[WHAT YOU SHOULD DO] Your task is to copy each line of the material that includes "agent".
● ● ● ● ●
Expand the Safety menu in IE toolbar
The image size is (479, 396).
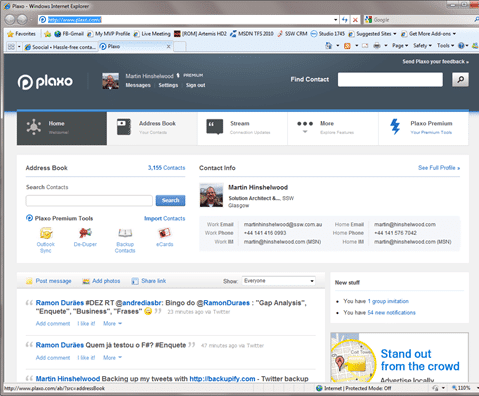(422, 46)
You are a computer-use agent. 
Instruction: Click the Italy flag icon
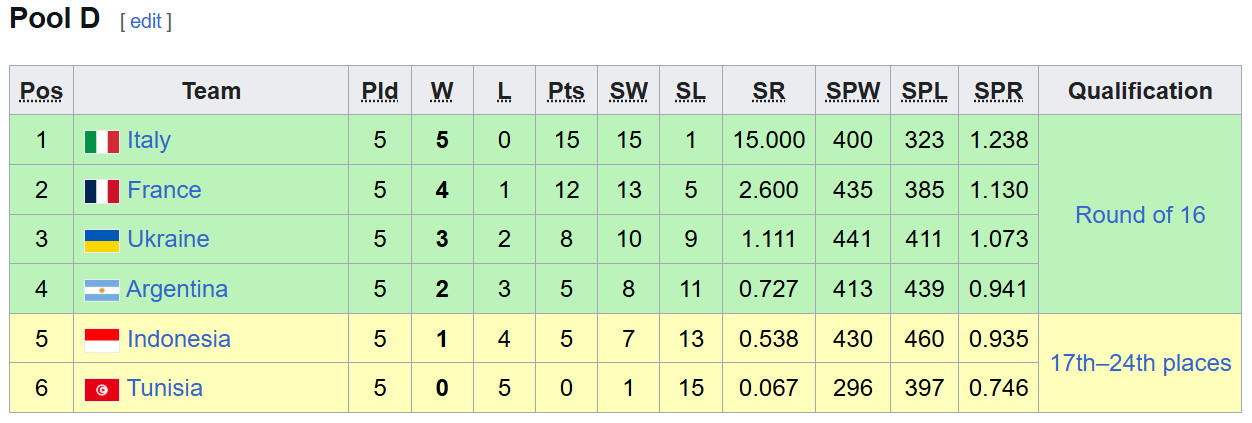tap(102, 141)
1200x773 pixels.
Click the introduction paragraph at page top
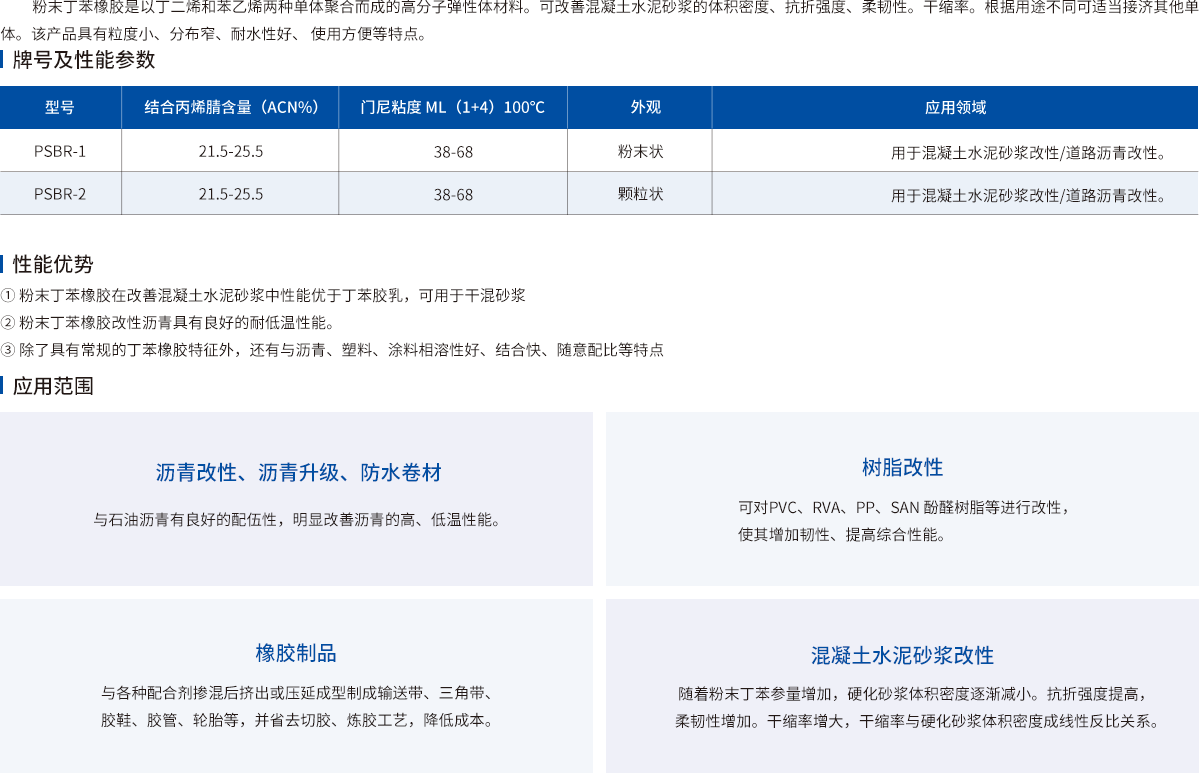600,18

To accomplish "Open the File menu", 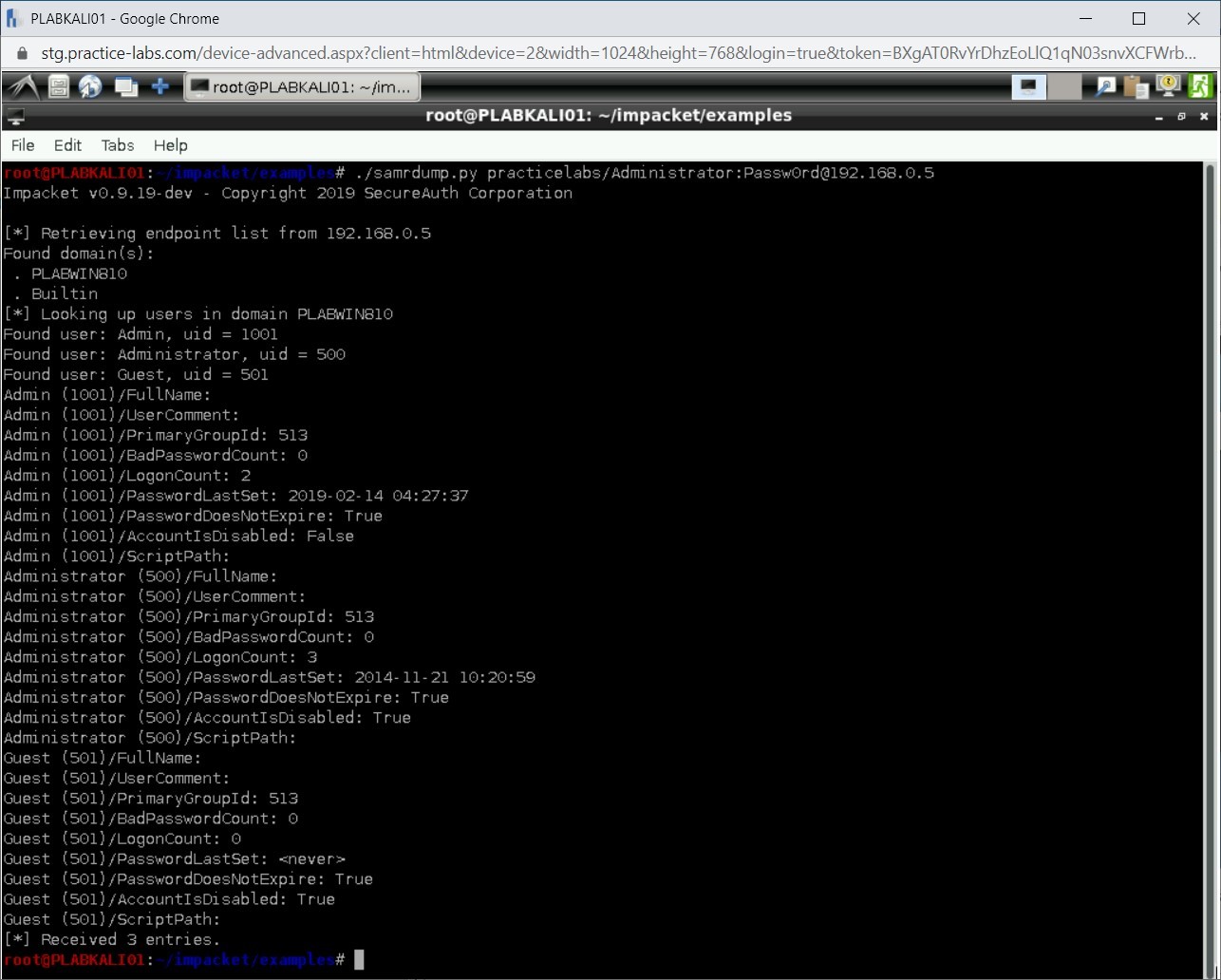I will (x=23, y=145).
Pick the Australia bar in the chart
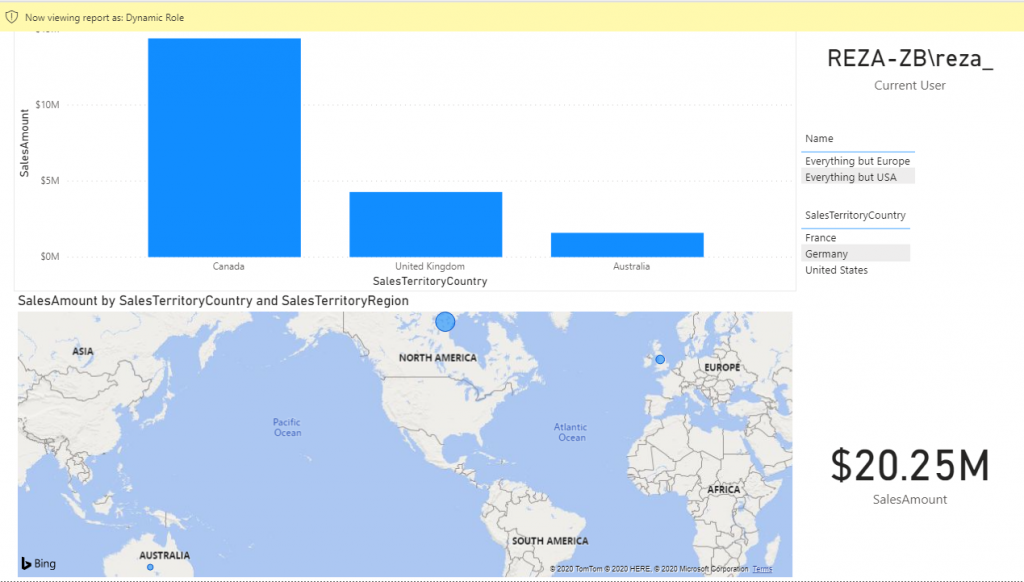The width and height of the screenshot is (1024, 582). click(x=627, y=244)
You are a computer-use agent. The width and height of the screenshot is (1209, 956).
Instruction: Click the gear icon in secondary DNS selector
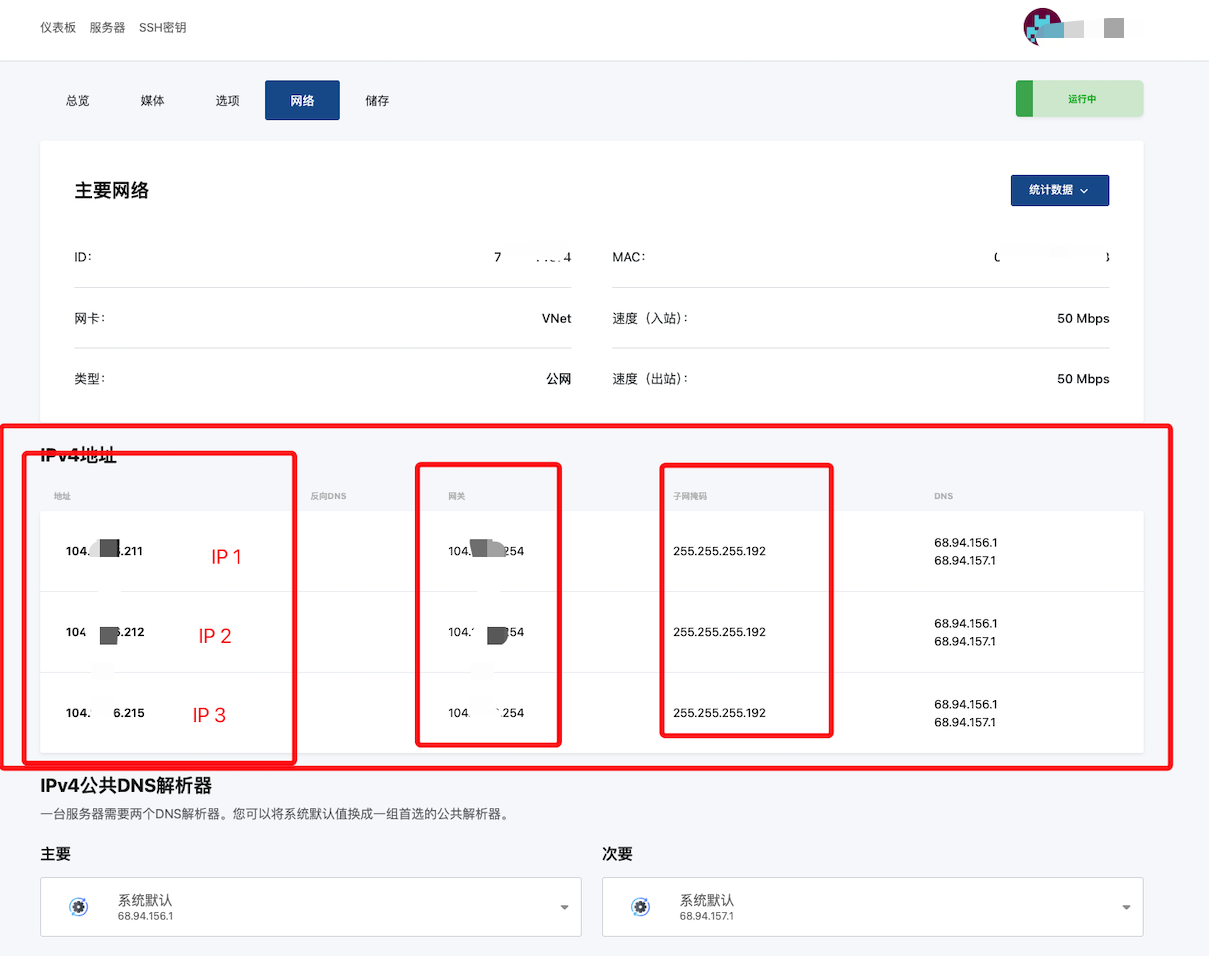640,907
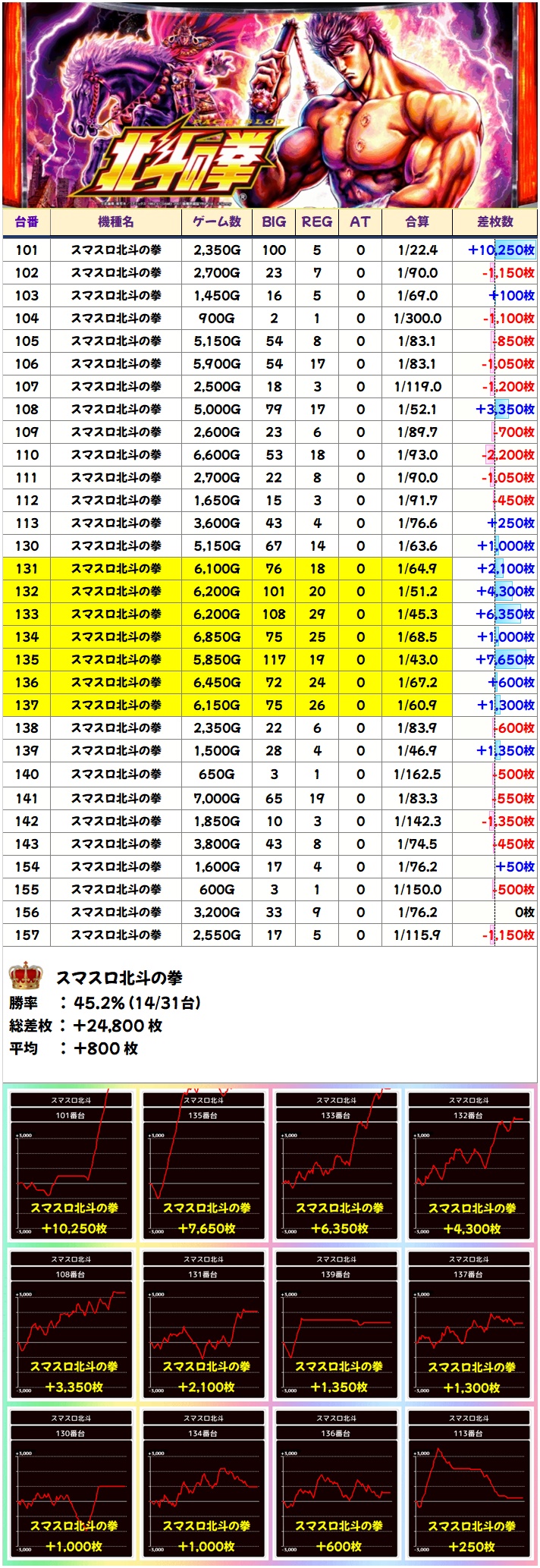Click the gold crown icon

[x=26, y=975]
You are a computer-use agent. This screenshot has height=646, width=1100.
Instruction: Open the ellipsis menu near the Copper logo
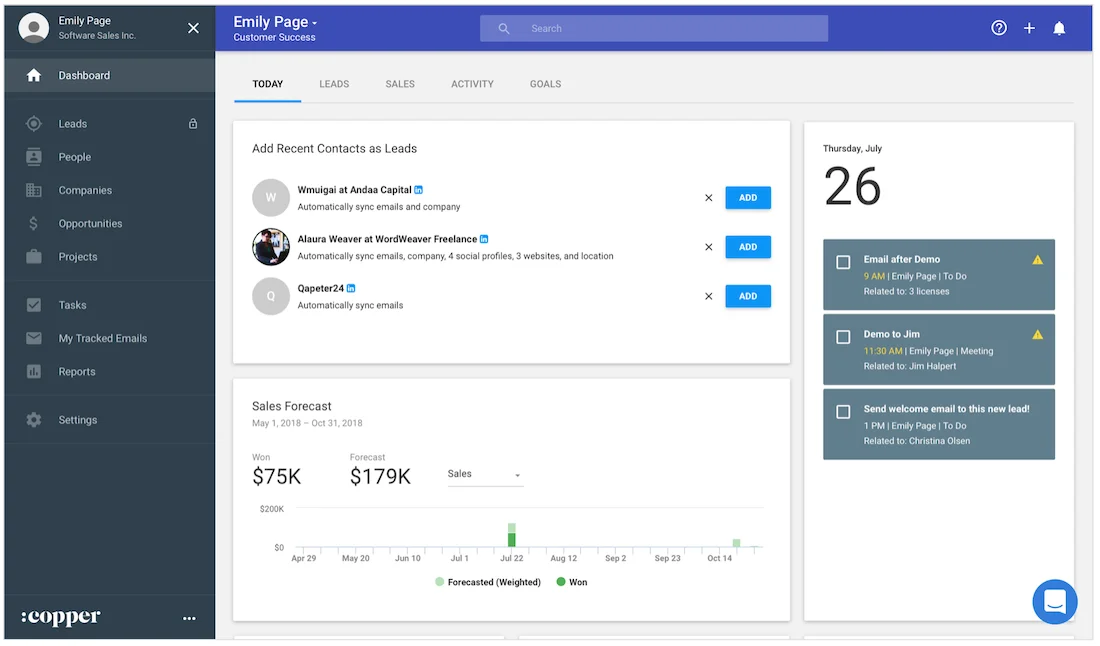point(189,618)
● ● ● ● ●
[RESULT OF THE TASK]
You are a computer-use agent. 
You are a computer-use agent. The width and height of the screenshot is (1209, 956).
You are a computer-use agent. This screenshot has height=646, width=1100.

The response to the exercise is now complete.